Por Cynthia Ozick
El mundo del libro lo disputan dos especies de escritores: los que aplican la prosa de segunda mano y los que no. Imagine un gran rollo de tela, no de lino o seda, sino de poliéster barato. El escritor de segunda mano corta piezas de la misma, capítulo por capítulo, cuento a cuento. Sin embargo, independientemente de lo que cosa con ellas, ya sea novela o cuento (o incluso poesía), siempre será poliéster. El segundo tipo de escritor aspira a convertirse no sólo en un escritor de gatillo fácil sino en algo completamente distinto: un escritor que también es artista. El arte literario combina lenguaje forjado de yuxtaposiciones frescas, de palabras que no se escuchan en el mercado o en la tienda de jardinería, con ideas y observaciones que, aunque un poco gastadas (porque todos los cuentos se han contado antes), nos parecen nuevas. Pero hay otro elemento al acecho que no puede ser nombrado o descrito, que va más allá del pensamiento y de la lengua que lo transporta. Una especie de halo de la intuición mezclado con perspicacia, un escurridizo velo de sentimiento que no puede ser deseado o planeado o incluso solicitado. Somos, sin embargo, conscientes de su presencia en, por ejemplo, La muerte de Iván Ilich de Tolstoi, o Campesinos de Chéjov, o La marca de nacimiento de Hawthorne, o en comedias del absurdo como Don Quijote o La importancia de llamarse Ernesto, de Wilde. Y ese es el inasible, insondable, indecible tercer elemento que hace el arte. En muy raras ocasiones, y sólo cuando una obra llega a su fin, puedo sentir un susurro fugaz de ese tercer elemento. Pero pocas veces, casi nunca; la escritura está a la altura de su reputación y de su verdadero nombre. Es un trabajo duro.

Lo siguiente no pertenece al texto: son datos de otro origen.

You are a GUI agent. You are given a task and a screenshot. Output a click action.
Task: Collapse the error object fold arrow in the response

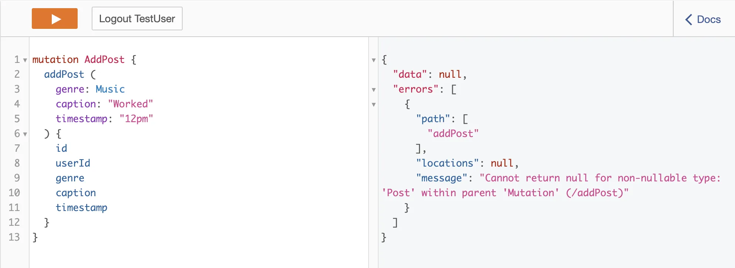pos(373,104)
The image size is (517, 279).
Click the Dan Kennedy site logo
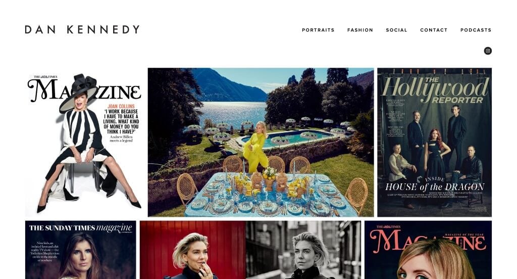pos(82,29)
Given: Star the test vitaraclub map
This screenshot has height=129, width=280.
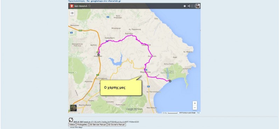Looking at the screenshot, I should [90, 6].
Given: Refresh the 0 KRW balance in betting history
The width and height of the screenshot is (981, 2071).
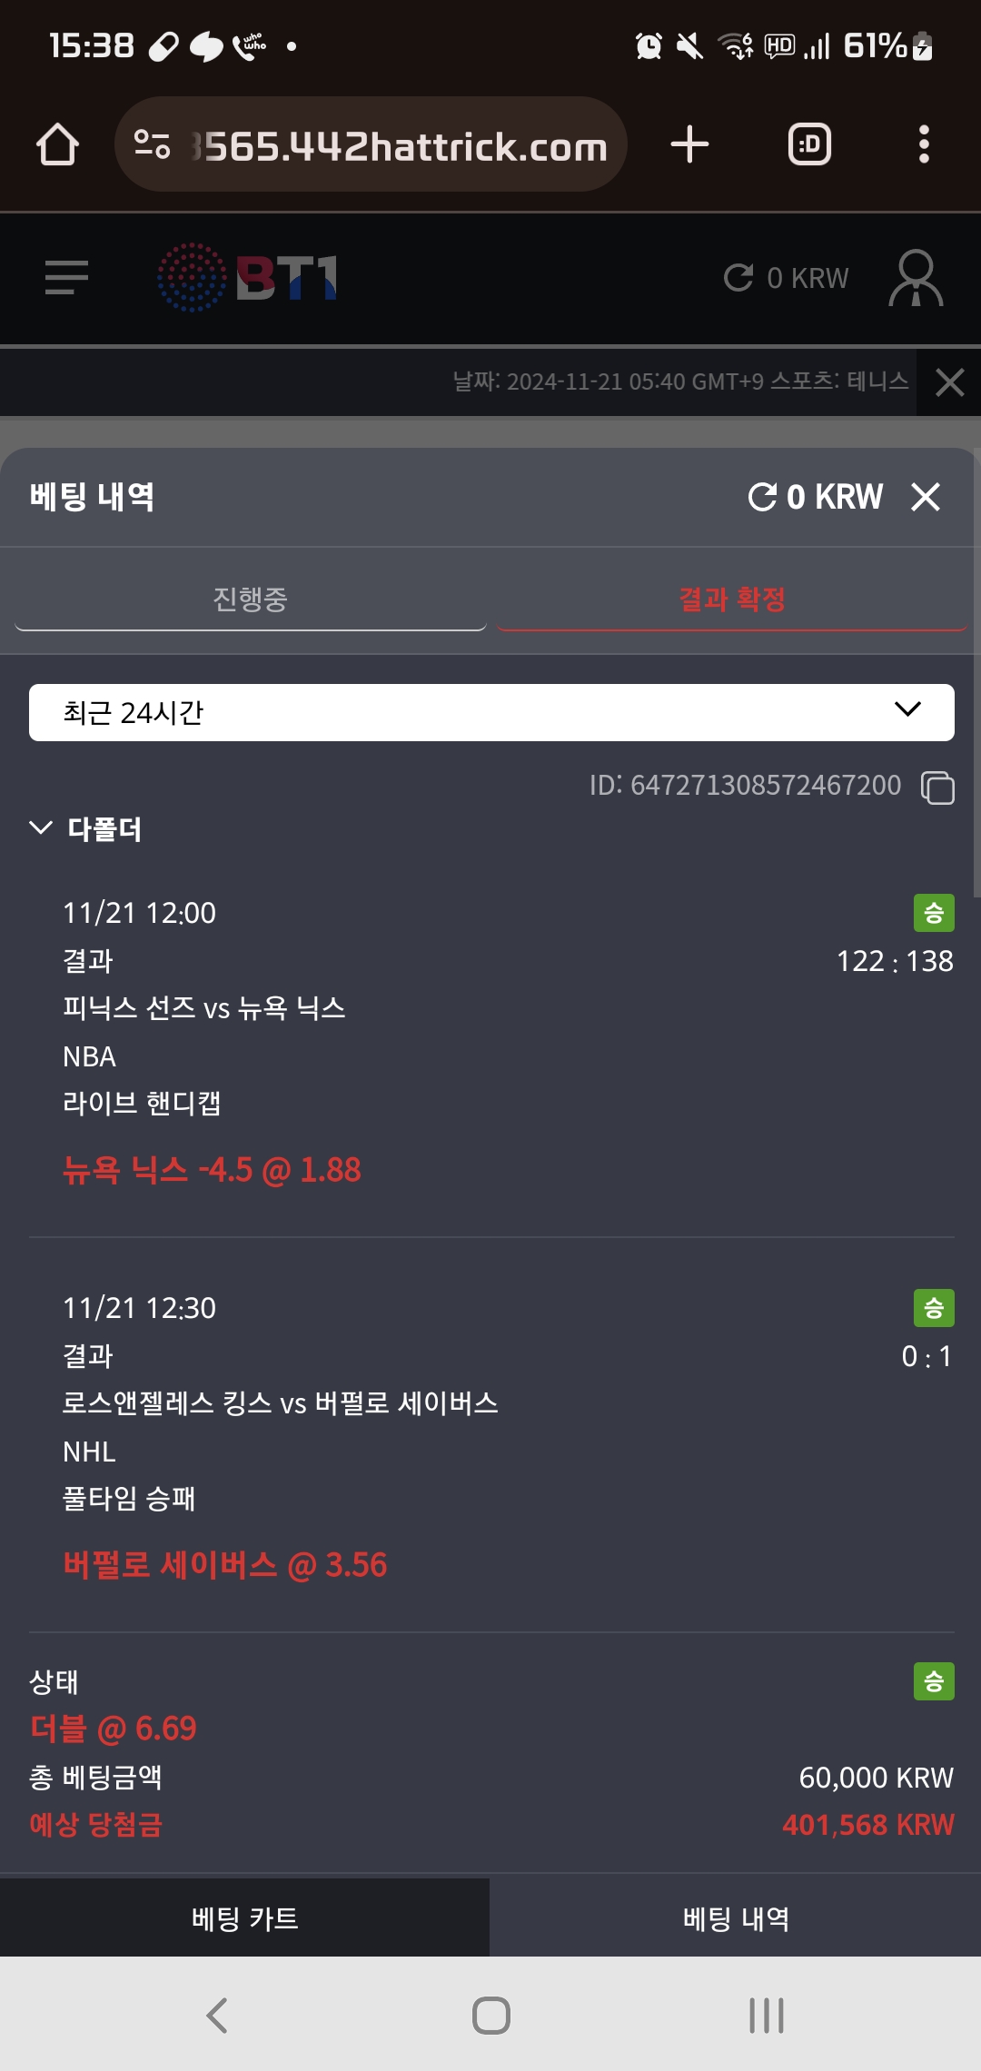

Una historia, un barrio o un paisaje pueden ser invocados, pero nunca un incidente. Huyo de lo autobiográfico, me frustra, me limita demasiado, pone freno a cualquier ápice de fluidez. En los campos sin límites de la invención puedo hacer que sucedan cosas que nunca sucedieron, ir a donde me plazca y ver, y hacer, sin miedo, cualquier cosa, todo lo ajeno a mi estrecha experiencia. Puedo vivir otra vida. La ficción es impostura, la alegría de mentir sin penalización.